Jesús, notándose de la fe de los cuatro, la estira para que sea realmente meritoria. No dice al paralítico que se sane, al menos en el principio. Más bien, le informa que sus pecados están perdonados. Las palabras de Jesús dejan a la gente en la casa y también nosotros con bocas abiertas. Los judíos están perturbados porque no creen que ningún humano tenga la autoridad de perdonar pecados. Nosotros tenemos otro problema. Pensando que el perdón de Dios es tan gratis como la arena en la playa, esperamos que Jesús cure al desafortunado. A la pregunta de Jesús, “¿Qué es más fácil, decir…’tus pecados te son perdonados’ o decir…’Levántate, recoge tu camilla y vete a tu casa?’” contestaríamos en un segundo la primera cosa. Aparentemente a nosotros también nos falta la fe.

Tenemos dificultad apreciar el daño creado por el pecado. Tal vez porque se despiden ofensas como llegar cinco minutos tarde por un amable “no es problema,” pensamos que nuestros pecados no tienen mucho efecto. La realidad es otro. Los pecados dañan nuestra relación con Dios tanto como con uno y otro. La mentira, por ejemplo, nos distancia de Dios que es la verdad, el único ser que nunca cambia. Donde podemos contar con Él tanto por la resurrección de la muerte como por el sol en la madrugada, nos mostramos a nosotros mismos como no siempre confiables. Ciertamente la mentira se nos aparta de uno y otro. No es sólo que otros no creerán a nosotros cuando mentimos sino que no podemos creer a los demás. Como muchas personas que han prestado dinero con una firme promesa de su devolución saben, la mentira crea un ambiente de sospecho.
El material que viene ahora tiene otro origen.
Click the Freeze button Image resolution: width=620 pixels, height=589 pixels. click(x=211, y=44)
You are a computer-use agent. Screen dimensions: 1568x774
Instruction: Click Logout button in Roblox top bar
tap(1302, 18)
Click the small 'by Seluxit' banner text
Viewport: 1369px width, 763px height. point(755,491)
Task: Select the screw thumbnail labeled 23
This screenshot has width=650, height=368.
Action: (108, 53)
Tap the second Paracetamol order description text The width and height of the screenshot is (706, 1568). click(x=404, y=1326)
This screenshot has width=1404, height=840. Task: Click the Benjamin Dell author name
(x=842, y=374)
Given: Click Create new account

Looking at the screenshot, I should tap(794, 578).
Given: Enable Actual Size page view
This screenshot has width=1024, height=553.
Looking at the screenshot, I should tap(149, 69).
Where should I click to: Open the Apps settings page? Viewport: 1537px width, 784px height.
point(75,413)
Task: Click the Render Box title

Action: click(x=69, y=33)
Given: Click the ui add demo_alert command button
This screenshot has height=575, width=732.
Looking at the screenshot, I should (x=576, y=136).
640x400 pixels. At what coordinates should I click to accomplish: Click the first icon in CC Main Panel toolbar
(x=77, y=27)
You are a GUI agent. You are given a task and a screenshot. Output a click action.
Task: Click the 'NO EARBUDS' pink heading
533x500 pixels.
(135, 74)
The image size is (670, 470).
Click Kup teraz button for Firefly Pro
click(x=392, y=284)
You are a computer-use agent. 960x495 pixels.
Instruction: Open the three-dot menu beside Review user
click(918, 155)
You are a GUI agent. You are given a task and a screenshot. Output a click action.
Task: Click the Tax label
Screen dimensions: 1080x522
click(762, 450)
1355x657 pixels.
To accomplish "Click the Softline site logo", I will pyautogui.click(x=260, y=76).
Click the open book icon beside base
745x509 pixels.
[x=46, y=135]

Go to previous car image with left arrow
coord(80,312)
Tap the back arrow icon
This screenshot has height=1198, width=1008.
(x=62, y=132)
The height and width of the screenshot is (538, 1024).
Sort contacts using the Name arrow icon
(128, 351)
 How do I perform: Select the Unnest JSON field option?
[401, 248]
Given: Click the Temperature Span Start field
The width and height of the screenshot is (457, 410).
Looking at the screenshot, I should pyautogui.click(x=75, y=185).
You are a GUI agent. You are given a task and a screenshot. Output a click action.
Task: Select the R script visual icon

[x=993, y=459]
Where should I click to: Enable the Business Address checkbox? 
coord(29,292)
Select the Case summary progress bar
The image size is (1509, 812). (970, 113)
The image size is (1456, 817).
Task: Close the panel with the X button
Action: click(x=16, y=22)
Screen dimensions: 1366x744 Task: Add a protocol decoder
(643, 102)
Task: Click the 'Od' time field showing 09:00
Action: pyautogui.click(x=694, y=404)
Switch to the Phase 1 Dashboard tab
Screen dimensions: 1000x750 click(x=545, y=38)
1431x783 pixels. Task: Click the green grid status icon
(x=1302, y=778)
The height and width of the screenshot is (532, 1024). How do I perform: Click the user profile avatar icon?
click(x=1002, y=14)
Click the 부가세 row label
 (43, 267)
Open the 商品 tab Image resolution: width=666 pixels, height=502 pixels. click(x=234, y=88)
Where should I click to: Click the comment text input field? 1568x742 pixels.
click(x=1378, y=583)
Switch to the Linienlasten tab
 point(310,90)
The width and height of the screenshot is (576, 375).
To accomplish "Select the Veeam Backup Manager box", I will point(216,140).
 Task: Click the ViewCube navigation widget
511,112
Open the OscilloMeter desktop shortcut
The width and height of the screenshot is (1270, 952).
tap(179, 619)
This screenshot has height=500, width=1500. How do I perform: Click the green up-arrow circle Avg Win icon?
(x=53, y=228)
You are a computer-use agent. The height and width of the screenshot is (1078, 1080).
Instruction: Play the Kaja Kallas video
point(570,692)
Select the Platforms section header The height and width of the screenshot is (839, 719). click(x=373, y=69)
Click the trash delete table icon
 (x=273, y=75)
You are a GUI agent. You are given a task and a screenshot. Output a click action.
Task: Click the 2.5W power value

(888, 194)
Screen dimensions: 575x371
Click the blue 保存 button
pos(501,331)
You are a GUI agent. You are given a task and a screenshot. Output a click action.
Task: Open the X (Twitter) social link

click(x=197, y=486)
Para comprobar su autoridad sobre el pecado, Jesús sana al paralítico. En tiempo el mismo Jesús va a colgarse de la cruz para salvar a todo humano de sus pecados. En Calvario el mundo entero va a aprender la respuesta a la pregunta de los escribas: “¿Quién puede perdonar los pecados sino sólo Dios?” Jesús puede hacerlo porque él es el hijo verdadero de Dios Padre. Y ¿por qué Dios no perdona nuestros pecados por una declaración como Jesús hace en la lectura hoy? Podemos nombrar al menos tres razones. Primero, tan duros como somos, estamos asegurados del amor de Dios por nosotros cuando nos damos cuenta que Dios ha dado a Su hijo por nuestra salvación. Segundo, la cruz de Jesús nos enseña el sacrificio que el amor implica. Al decir que amamos a alguien, no significa sólo que nos cae bien la persona sino que estamos dispuestos a entregarnos por ella. Y finalmente, la redención por el suplicio de la cruz denota la dignidad humana. Como escribe San Pablo, si por acción del humano el pecado entró al mundo, conviene que por el humano se absuelve el pecado. Por acción de Jesús, entonces, somos aún más afortunados que aquellos 155 viajeros esperando el rescato en las alas del avión flotando en el río Hudson. Es cierto, por acción de Jesús somos afortunados.